Electromagnetic Spectrum


We are mostly blind. Our eyes can only see a tiny portion of the radiation available to us from the universe. It turns out that this is not entirely a bad thing. If you could see all of the light around you, the world might seem a confusing place. We call the full breadth of radiation in the universe the “Electromagnetic Spectrum” or EMS, or sometimes just “light”. All light is composed of oscillating electric and magnetic fields. The knowledge we have today about the nature of light has come from over three centuries of experimentation and discovery by many great scientists including Isaac Newton, Michael Faraday, John Ritter, James Clerk Maxwell, William Herschel, Paul Hertz, and Albert Einstein. In this module and the next you will learn that light can behave as both a wave and as a particle, each with a characteristic wavelength, frequency and energy. We start with the evidence for the nature of light.

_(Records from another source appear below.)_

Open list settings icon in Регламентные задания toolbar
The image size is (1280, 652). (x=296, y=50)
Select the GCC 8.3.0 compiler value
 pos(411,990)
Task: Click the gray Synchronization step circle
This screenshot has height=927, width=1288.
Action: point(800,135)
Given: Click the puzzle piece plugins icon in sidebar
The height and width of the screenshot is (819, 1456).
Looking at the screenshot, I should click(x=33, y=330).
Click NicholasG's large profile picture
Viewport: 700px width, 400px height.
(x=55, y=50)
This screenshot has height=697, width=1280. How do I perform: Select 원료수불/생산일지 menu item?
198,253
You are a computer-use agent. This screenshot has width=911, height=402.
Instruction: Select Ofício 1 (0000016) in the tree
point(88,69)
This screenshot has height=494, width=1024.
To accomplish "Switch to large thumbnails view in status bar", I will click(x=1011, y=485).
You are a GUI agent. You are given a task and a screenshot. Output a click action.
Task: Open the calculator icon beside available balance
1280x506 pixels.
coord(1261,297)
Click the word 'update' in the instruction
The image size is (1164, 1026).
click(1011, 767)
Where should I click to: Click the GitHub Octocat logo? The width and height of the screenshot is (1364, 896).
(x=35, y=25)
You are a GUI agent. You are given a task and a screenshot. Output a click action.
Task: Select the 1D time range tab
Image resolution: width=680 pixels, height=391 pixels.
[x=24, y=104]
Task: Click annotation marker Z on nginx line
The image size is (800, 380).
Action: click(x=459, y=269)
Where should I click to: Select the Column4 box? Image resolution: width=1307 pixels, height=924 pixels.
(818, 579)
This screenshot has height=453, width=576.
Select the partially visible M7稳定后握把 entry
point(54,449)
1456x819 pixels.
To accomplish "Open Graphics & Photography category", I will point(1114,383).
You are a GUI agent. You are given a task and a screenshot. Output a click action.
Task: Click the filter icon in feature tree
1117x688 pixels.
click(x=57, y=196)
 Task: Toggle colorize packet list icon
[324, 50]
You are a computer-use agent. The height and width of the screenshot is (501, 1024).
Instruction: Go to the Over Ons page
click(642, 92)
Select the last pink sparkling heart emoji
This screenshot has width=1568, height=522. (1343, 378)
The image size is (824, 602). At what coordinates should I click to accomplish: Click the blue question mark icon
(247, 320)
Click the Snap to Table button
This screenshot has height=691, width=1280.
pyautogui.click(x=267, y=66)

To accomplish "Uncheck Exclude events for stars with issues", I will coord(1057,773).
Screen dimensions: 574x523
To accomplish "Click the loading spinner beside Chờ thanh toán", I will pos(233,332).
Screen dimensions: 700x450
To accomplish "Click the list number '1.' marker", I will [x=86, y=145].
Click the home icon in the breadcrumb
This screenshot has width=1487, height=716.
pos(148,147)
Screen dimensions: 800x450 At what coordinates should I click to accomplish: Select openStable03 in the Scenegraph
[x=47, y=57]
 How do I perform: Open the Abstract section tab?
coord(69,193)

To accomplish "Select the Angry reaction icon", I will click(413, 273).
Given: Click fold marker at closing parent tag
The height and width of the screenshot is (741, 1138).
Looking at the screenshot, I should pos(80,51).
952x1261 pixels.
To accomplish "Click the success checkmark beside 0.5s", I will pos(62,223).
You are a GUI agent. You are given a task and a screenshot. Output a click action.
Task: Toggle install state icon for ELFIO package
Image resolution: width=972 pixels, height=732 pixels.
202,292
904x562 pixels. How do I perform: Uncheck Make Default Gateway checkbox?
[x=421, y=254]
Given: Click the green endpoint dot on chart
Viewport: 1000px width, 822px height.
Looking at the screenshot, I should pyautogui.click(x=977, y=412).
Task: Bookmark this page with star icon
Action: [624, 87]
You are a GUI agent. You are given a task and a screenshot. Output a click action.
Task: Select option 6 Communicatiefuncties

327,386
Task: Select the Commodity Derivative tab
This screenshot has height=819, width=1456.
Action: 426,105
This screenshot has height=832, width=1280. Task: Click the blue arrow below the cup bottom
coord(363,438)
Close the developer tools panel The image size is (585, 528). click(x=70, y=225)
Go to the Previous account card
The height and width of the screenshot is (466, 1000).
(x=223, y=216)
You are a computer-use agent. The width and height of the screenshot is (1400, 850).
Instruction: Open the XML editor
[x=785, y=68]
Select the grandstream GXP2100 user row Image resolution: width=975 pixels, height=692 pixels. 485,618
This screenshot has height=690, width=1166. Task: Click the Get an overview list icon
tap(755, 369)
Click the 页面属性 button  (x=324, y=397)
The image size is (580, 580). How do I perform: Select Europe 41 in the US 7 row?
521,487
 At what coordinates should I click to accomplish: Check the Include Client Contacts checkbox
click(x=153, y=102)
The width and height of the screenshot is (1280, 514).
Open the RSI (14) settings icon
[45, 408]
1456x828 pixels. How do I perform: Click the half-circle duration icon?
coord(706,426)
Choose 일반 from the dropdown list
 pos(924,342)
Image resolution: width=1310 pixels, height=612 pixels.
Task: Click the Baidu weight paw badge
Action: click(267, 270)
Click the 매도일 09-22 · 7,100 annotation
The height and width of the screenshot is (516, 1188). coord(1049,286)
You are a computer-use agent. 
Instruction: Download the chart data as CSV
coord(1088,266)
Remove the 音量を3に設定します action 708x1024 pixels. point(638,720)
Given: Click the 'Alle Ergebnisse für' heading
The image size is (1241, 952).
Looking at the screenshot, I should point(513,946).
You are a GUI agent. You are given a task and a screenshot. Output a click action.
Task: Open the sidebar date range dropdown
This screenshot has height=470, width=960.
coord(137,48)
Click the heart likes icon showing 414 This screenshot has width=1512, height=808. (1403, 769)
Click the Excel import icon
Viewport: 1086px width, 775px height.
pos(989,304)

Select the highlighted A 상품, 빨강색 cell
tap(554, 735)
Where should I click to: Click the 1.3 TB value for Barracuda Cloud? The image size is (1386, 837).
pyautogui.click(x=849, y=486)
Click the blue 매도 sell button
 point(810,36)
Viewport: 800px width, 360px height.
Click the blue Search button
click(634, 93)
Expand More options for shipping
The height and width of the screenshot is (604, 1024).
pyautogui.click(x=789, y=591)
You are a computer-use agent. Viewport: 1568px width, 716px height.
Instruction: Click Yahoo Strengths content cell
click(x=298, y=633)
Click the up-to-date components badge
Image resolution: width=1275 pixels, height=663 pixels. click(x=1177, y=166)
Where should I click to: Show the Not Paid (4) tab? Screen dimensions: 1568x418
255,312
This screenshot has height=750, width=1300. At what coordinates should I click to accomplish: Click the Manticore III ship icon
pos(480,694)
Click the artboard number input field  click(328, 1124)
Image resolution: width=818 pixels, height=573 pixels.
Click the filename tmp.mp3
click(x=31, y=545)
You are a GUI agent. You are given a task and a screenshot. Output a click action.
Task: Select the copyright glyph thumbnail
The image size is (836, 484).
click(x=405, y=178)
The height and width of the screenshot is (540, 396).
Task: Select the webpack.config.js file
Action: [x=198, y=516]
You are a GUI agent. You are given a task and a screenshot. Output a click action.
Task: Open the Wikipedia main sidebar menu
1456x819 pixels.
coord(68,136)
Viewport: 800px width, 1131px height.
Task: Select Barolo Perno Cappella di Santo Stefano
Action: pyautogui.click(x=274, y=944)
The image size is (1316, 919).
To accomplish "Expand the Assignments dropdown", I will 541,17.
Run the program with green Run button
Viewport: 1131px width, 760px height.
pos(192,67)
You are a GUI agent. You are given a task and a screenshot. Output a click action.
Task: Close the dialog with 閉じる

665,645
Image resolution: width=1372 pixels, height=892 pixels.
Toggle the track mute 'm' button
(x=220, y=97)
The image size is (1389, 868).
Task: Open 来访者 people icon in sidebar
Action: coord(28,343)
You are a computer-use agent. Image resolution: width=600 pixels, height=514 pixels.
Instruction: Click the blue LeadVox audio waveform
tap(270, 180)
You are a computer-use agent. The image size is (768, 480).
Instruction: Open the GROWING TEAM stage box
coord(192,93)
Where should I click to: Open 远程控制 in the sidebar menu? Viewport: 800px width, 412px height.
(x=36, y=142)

Light is Particles in Motion

Isaac Newton – we never seem to escape him – proposed in 1675 that light was made of small bits of matter, which were traveled in all directions from a source. Newton believe that light was traveling particles or corpuscles rather than waves because light traveled in straight lines, whereas waves, as in a pond of water, bent around obstacles. Reflection of light could be easily explained if light were made of a stream of particles, for they would bounce off any surface they hit.


Light is Wave Motion

But there was also compelling evidence that light traveled as a wave. Waves certainly existed for everyone saw them flow through water, so why should light waves be different? Additionally, the English scientist Thomas Young demonstrated in about 1800 that if light passed through a slit in a piece of opaque material, the light would spread out in all directions as it moved away from the slit. That was exactly what a beam of light does – it spreads  in all directions from its source. Young then put two slits near each other and shined a beam of light through them. He discovered that the spread of light from each slit overlapped, producing a series of bright images of the slit with dark spaces between them. This again, is due to the waves interacting with each other. Where they come together in phase, or constructively as physicists say, they make a bright image, and where the two are out of phase, they cancel each other, destructively, and no light appears. This is absolute proof that light travels as a wave. Take that, Newton.